1. Anche se l’emergenza umanitaria nelle recenti vicende storiche europee non è secondaria, possiamo dire che le istituzioni europee hanno vissuto, dall’entrata in vigore del Trattato di Lisbona (1° dicembre 2009), due grandi eventi, condizionanti la loro stessa vita: il primo è la crisi economico-finanziaria del 2009; il secondo la crisi pandemica da Covid-19.

La crescita del processo di integrazione europeo è dipesa spesso dal modo in cui l’Unione Europea ha superato le crisi che hanno contrassegnato la sua storia sin dall’inizio. A ciò si aggiunga che gli stessi Trattati sono il frutto di questa dinamica europea fatta di “stop and go”. Così, ad esempio, fu con la mancata ratifica del Trattato sulla Comunità europea di Difesa (CED), nel lontano 1954, per opera dell’Assemblea nazionale francese, da cui successivamente nacquero i Trattati del 1957.

In particolare, poi, non si può ignorare che dietro al Trattato di Lisbona stia il fallimento del Trattato Costituzionale (2004) che avrebbe dovuto dare una certa profondità all’integrazione politica dopo il Trattato di Maastricht (1992-1993), che ha istituito l’Unione Europea, e quelli di Amsterdam (1997-1999) e di Nizza (2001-2003), nei quali si riverberavano già le prime tensioni tra Stati membri e istituzioni e le contraddizioni proprie del sistema europeo.

Infine, si deve considerare che oggi, anche in assenza della pandemia, gli Stati membri e l’Unione Europea avrebbero comunque dovuto prendere delle decisioni vitali per il futuro dell’Europa e dei “cittadini europei”, con una nuova revisione dei Trattati europei.

Il Trattato di Lisbona

2. Appartiene ai presupposti per la comprensione di quello che potrà accadere adesso in Europa, anche alla luce della crisi tra l’Ucraina e la Russia, che le debolezze di questo lungo periodo, dal 1992 al 2022, sono da ascrivere, innanzi tutto, al diverso regime tra la politica economica europea e la politica monetaria europea, la prima affidata agli Stati membri e alla sorveglianza multilaterale, la seconda, invece, esclusiva del livello europeo.
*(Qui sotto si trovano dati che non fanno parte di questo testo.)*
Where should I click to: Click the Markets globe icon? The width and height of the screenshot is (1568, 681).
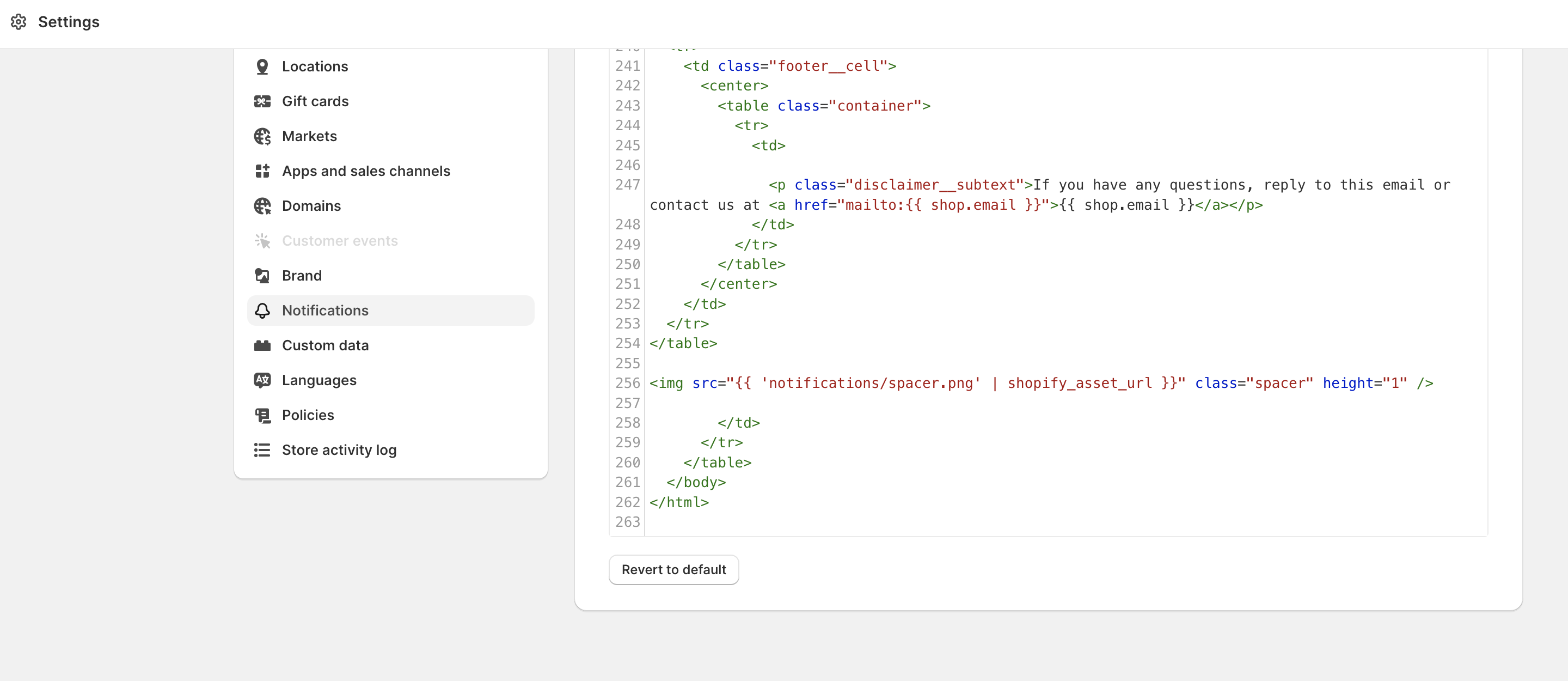click(262, 136)
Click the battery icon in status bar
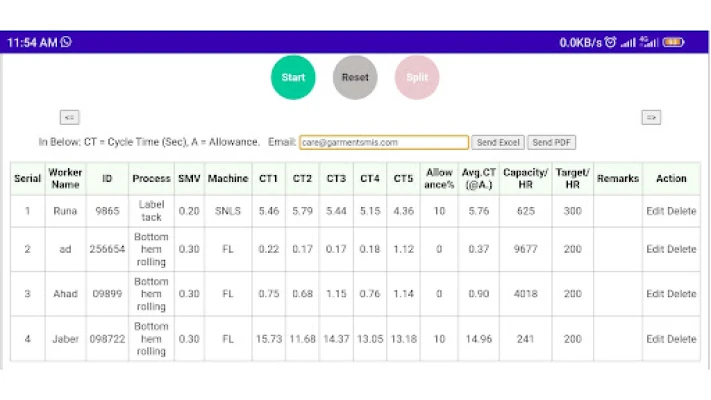 [673, 42]
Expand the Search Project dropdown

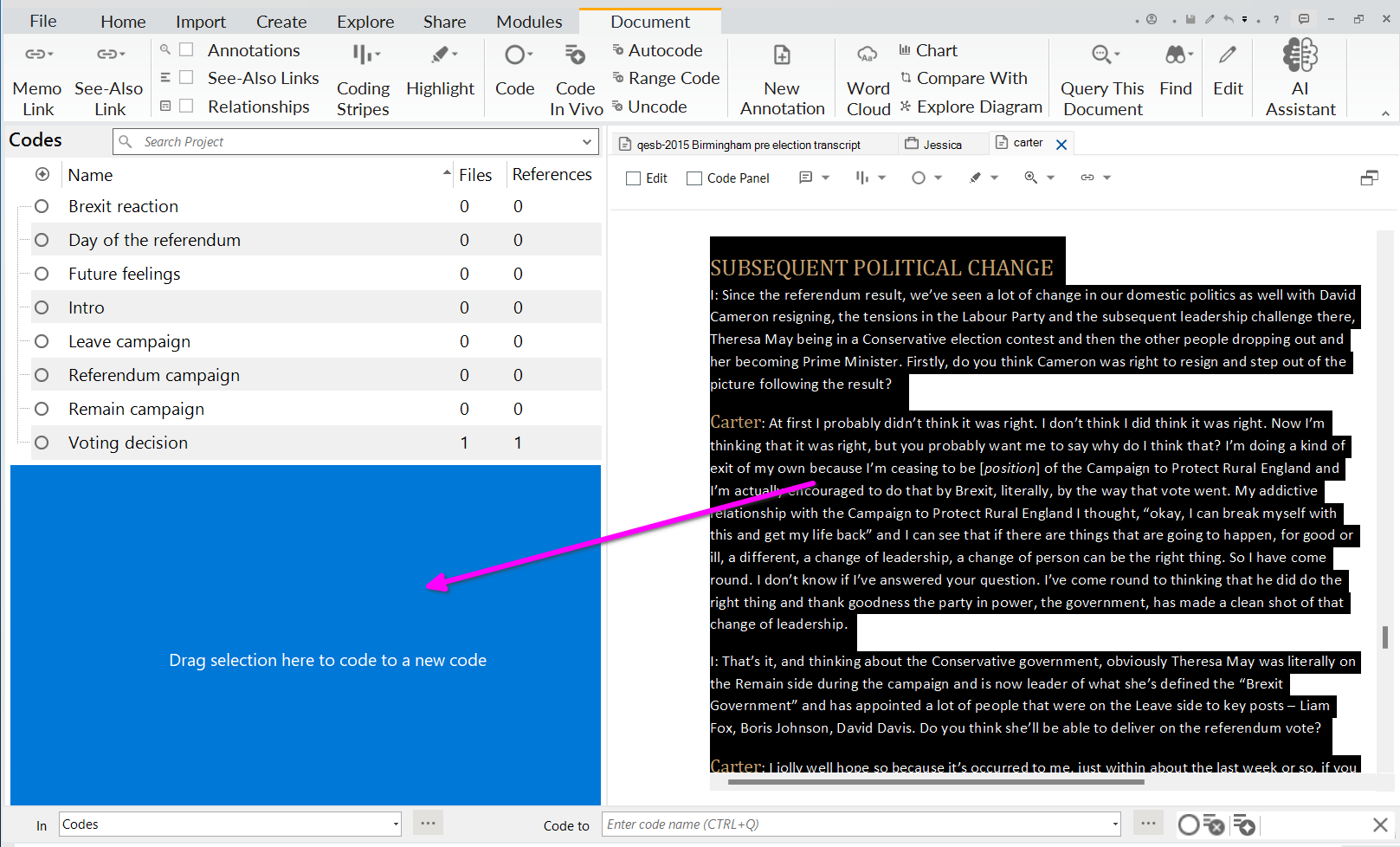[x=587, y=142]
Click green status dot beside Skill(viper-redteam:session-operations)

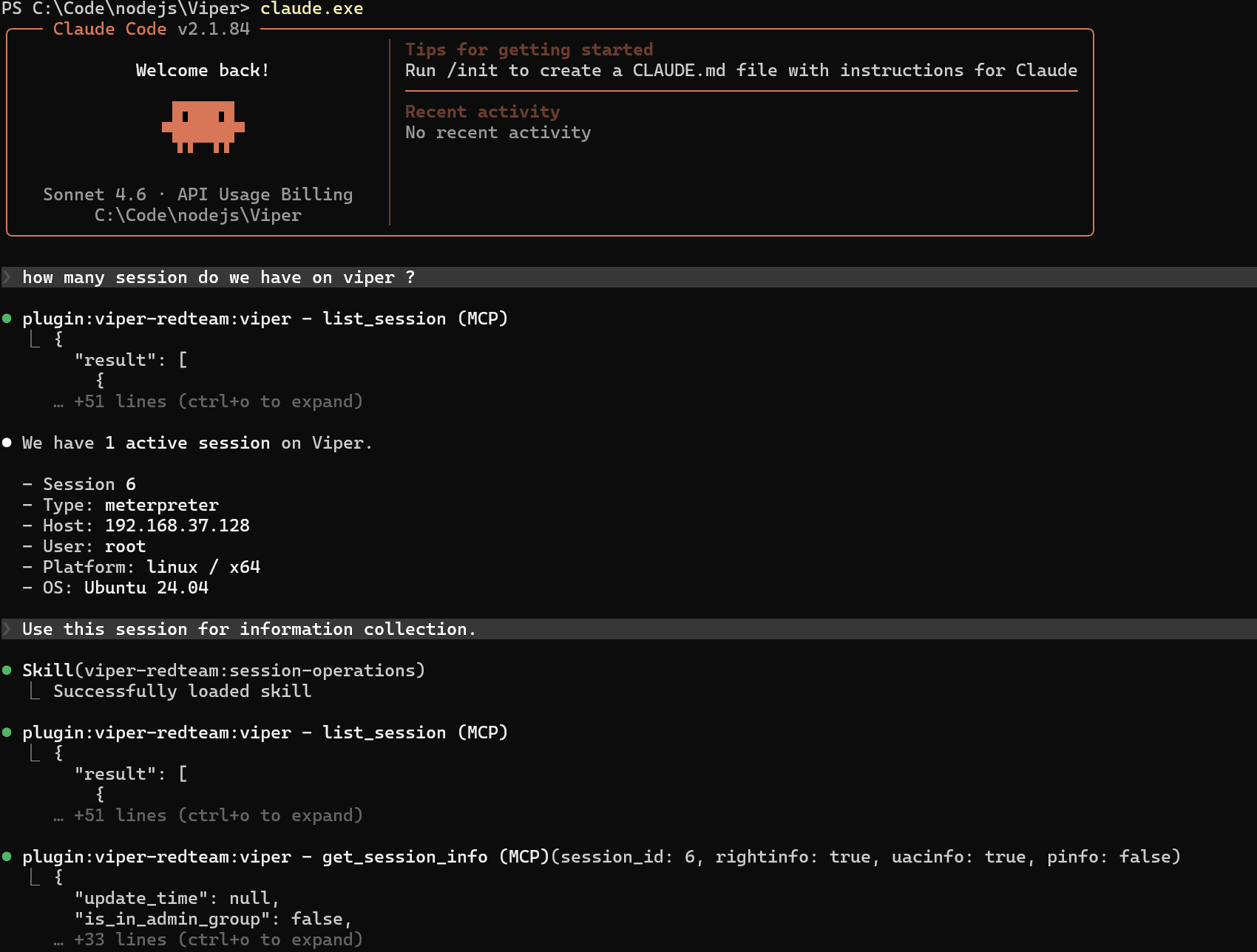[7, 670]
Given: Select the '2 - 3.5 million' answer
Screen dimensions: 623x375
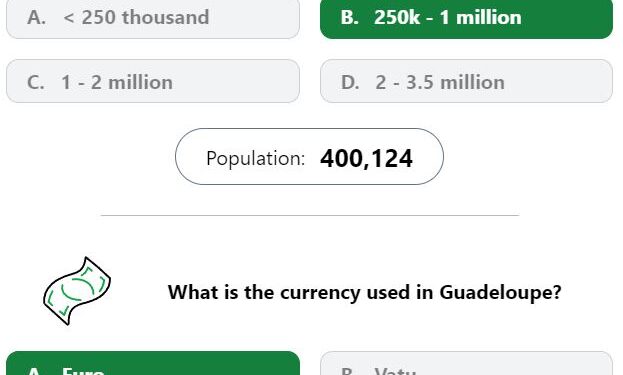Looking at the screenshot, I should click(466, 81).
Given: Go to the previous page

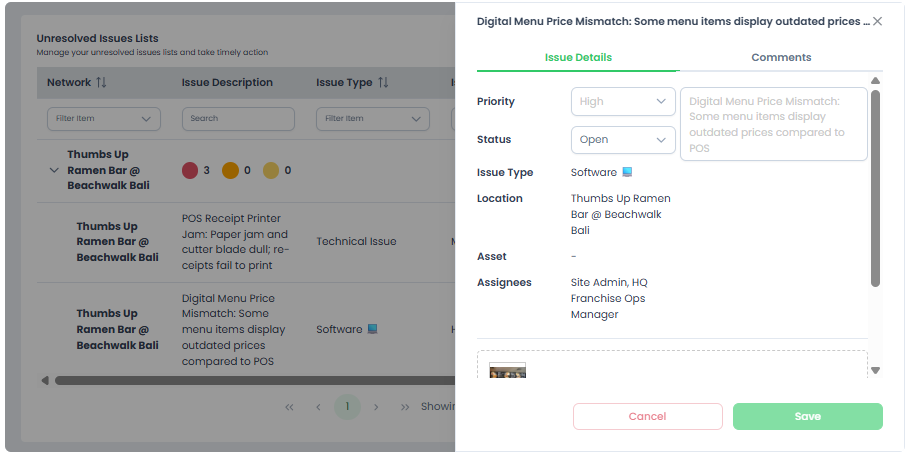Looking at the screenshot, I should pyautogui.click(x=318, y=407).
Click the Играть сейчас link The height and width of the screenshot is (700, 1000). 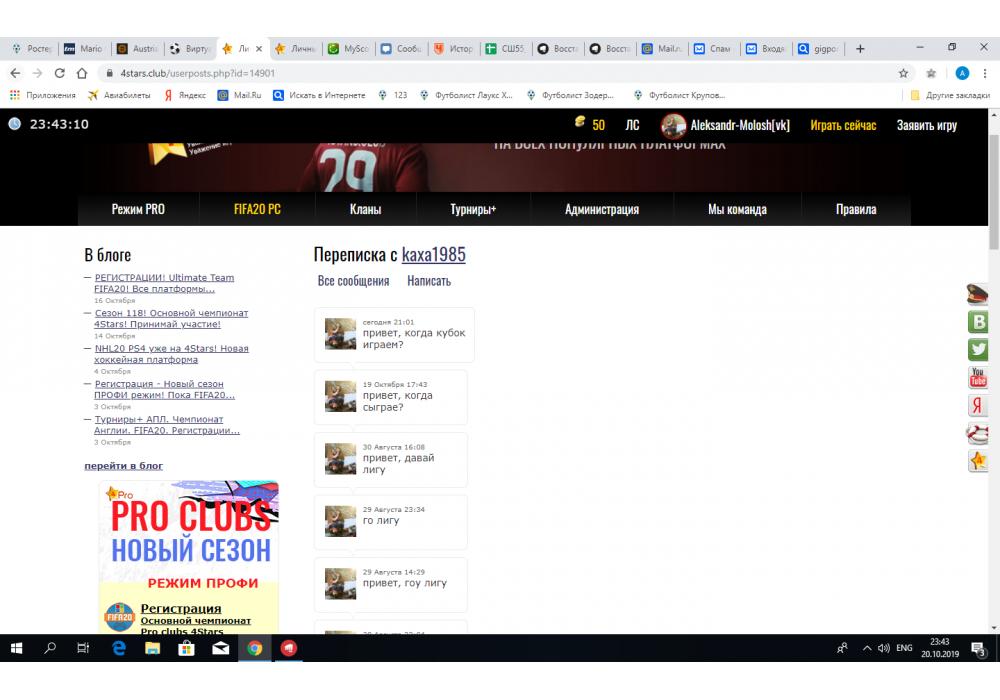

E, in secondo luogo, attengono all’introduzione nel disegno istituzionale europeo del Consiglio europeo, di una forte istituzione intergovernativa, che di fatto ha sottomesso le altre istituzioni, creando non tanto una concorrenza tra metodo comunitario e metodo intergovernativo, quanto una forte subordinazione del primo verso il secondo, che ha limitato la crescita della democrazia e dei diritti fondamentali europei, sino a quel momento ritenuti il punto di maggior successo del processo di integrazione.

Queste debolezze all’inizio erano state solo dei compromessi: quello sull’Unione economica e monetaria (UEM), per realizzare la moneta unica, attorno al Patto di Stabilità e Crescita (PSC), e quello sul Consiglio europeo, per riprende le fila di una politica estera e di sicurezza comune, compresa la difesa comune.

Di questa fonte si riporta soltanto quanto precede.